Job:
Please copy the records from the line with "Quem Somos (107, 2543)" up to and including the line with "1-44 Fort William Securities (184, 472)", reproducing each line precisely.

-- Data supplied start --

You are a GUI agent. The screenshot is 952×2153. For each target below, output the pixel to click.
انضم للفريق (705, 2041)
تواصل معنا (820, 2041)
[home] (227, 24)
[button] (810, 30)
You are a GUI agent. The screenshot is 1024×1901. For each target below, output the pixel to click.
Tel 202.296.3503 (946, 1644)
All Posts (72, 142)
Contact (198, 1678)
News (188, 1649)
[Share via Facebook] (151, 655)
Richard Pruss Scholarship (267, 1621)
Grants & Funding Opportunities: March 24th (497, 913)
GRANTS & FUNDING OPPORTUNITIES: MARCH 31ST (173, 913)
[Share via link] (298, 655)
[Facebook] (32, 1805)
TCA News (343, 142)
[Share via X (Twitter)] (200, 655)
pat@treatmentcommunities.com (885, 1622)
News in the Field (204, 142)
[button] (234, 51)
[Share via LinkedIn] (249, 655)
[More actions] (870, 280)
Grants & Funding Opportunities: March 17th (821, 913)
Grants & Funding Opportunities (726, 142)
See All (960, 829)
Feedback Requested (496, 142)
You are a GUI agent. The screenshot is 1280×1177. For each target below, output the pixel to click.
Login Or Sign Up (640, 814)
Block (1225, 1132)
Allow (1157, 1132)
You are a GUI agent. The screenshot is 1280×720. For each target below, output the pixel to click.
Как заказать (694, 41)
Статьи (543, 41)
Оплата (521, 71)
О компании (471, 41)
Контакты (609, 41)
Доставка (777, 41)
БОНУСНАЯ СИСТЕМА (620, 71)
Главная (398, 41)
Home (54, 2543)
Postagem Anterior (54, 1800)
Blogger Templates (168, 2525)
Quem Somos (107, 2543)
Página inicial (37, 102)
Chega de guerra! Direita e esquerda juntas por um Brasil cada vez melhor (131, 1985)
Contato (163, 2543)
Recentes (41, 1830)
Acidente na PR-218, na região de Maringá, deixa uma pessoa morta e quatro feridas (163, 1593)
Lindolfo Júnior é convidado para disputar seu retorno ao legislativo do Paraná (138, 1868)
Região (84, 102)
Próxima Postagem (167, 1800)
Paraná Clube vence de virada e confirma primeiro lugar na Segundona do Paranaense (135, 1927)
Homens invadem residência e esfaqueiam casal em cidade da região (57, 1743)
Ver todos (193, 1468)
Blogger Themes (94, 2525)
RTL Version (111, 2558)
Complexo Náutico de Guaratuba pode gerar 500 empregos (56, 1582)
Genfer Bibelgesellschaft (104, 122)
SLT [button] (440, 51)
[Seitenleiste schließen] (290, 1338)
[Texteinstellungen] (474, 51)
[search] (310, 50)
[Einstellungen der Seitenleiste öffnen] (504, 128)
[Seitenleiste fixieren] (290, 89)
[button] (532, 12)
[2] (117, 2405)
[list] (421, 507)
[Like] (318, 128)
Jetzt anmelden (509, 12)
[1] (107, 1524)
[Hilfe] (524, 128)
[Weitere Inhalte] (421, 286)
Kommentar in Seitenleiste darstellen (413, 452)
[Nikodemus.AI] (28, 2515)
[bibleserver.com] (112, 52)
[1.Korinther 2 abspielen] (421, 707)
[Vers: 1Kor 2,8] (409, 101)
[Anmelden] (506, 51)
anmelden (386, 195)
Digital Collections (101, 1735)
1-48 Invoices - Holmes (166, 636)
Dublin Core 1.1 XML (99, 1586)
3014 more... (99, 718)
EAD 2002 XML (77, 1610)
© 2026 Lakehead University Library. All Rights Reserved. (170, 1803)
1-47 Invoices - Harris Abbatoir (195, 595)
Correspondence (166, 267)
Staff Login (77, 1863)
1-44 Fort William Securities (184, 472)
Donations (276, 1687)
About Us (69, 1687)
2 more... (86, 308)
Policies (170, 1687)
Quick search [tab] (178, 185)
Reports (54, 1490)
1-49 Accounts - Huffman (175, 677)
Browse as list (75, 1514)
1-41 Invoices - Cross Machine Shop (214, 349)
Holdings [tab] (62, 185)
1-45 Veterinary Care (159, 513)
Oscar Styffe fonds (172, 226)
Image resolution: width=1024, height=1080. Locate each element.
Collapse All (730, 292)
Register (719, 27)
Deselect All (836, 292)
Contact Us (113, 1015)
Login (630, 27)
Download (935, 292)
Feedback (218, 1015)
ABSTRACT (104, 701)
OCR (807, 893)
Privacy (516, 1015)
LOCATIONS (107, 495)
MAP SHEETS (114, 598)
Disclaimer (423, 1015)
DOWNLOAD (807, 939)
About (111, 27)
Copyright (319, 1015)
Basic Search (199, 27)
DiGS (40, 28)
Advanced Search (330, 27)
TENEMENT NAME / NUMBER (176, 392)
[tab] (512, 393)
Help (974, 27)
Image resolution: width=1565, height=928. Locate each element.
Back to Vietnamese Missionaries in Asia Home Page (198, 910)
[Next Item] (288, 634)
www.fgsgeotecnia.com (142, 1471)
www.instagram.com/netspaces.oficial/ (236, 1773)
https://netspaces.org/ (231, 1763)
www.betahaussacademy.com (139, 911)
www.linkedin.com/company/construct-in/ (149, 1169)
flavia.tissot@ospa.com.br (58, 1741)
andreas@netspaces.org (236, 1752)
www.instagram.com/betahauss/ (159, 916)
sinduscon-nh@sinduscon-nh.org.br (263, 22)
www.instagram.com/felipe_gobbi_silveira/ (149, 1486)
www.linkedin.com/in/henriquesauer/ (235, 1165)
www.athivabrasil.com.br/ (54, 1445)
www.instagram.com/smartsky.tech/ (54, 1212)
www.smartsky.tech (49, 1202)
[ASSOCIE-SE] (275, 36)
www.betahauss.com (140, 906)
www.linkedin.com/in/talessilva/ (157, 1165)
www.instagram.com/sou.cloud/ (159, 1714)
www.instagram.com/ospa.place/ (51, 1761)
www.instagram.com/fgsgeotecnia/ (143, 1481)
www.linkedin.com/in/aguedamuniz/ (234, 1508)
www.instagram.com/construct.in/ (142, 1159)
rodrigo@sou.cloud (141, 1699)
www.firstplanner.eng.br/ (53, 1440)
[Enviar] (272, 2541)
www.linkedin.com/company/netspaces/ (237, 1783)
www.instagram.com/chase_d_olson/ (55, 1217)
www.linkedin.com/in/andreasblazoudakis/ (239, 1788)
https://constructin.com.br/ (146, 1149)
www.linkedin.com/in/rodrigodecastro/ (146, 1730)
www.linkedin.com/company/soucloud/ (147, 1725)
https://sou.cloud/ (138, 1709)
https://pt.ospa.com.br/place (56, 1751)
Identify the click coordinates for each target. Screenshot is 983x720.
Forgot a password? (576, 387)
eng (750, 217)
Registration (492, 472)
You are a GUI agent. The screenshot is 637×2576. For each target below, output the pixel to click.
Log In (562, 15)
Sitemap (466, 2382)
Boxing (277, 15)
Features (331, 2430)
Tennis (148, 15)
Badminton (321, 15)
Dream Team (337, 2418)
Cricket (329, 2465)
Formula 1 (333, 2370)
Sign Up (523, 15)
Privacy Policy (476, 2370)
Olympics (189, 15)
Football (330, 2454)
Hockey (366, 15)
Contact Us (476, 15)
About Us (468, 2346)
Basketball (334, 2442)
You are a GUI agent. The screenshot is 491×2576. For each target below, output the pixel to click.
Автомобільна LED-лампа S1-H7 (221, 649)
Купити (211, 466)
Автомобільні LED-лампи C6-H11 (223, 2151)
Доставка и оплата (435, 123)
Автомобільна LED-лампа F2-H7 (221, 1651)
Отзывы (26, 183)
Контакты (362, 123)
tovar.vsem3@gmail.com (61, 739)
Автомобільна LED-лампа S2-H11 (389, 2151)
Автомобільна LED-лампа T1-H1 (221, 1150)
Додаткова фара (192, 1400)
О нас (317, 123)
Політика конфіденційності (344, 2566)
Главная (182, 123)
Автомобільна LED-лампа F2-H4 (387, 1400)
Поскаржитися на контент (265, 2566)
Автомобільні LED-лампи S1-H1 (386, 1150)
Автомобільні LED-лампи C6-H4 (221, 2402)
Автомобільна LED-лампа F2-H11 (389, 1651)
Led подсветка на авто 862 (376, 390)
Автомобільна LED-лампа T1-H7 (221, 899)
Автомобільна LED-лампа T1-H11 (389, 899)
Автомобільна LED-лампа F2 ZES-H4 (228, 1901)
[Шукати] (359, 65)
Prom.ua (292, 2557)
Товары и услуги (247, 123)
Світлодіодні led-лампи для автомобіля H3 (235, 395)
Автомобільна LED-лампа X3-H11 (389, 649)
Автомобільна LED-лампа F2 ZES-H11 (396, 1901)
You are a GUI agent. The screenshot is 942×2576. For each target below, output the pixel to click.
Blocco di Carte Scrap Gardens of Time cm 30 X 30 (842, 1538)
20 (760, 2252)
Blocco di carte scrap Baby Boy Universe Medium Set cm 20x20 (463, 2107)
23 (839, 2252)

-- Data supplied end --

Answer to the task:
Quem Somos (107, 2543)
Página inicial (37, 102)
Chega de guerra! Direita e esquerda juntas por um Brasil cada vez melhor (131, 1985)
Contato (163, 2543)
Recentes (41, 1830)
Acidente na PR-218, na região de Maringá, deixa uma pessoa morta e quatro feridas (163, 1593)
Lindolfo Júnior é convidado para disputar seu retorno ao legislativo do Paraná (138, 1868)
Região (84, 102)
Próxima Postagem (167, 1800)
Paraná Clube vence de virada e confirma primeiro lugar na Segundona do Paranaense (135, 1927)
Homens invadem residência e esfaqueiam casal em cidade da região (57, 1743)
Ver todos (193, 1468)
Blogger Themes (94, 2525)
RTL Version (111, 2558)
Complexo Náutico de Guaratuba pode gerar 500 empregos (56, 1582)
Genfer Bibelgesellschaft (104, 122)
SLT [button] (440, 51)
[Seitenleiste schließen] (290, 1338)
[Texteinstellungen] (474, 51)
[search] (310, 50)
[Einstellungen der Seitenleiste öffnen] (504, 128)
[Seitenleiste fixieren] (290, 89)
[button] (532, 12)
[2] (117, 2405)
[list] (421, 507)
[Like] (318, 128)
Jetzt anmelden (509, 12)
[1] (107, 1524)
[Hilfe] (524, 128)
[Weitere Inhalte] (421, 286)
Kommentar in Seitenleiste darstellen (413, 452)
[Nikodemus.AI] (28, 2515)
[bibleserver.com] (112, 52)
[1.Korinther 2 abspielen] (421, 707)
[Vers: 1Kor 2,8] (409, 101)
[Anmelden] (506, 51)
anmelden (386, 195)
Digital Collections (101, 1735)
1-48 Invoices - Holmes (166, 636)
Dublin Core 1.1 XML (99, 1586)
3014 more... (99, 718)
EAD 2002 XML (77, 1610)
© 2026 Lakehead University Library. All Rights Reserved. (170, 1803)
1-47 Invoices - Harris Abbatoir (195, 595)
Correspondence (166, 267)
Staff Login (77, 1863)
1-44 Fort William Securities (184, 472)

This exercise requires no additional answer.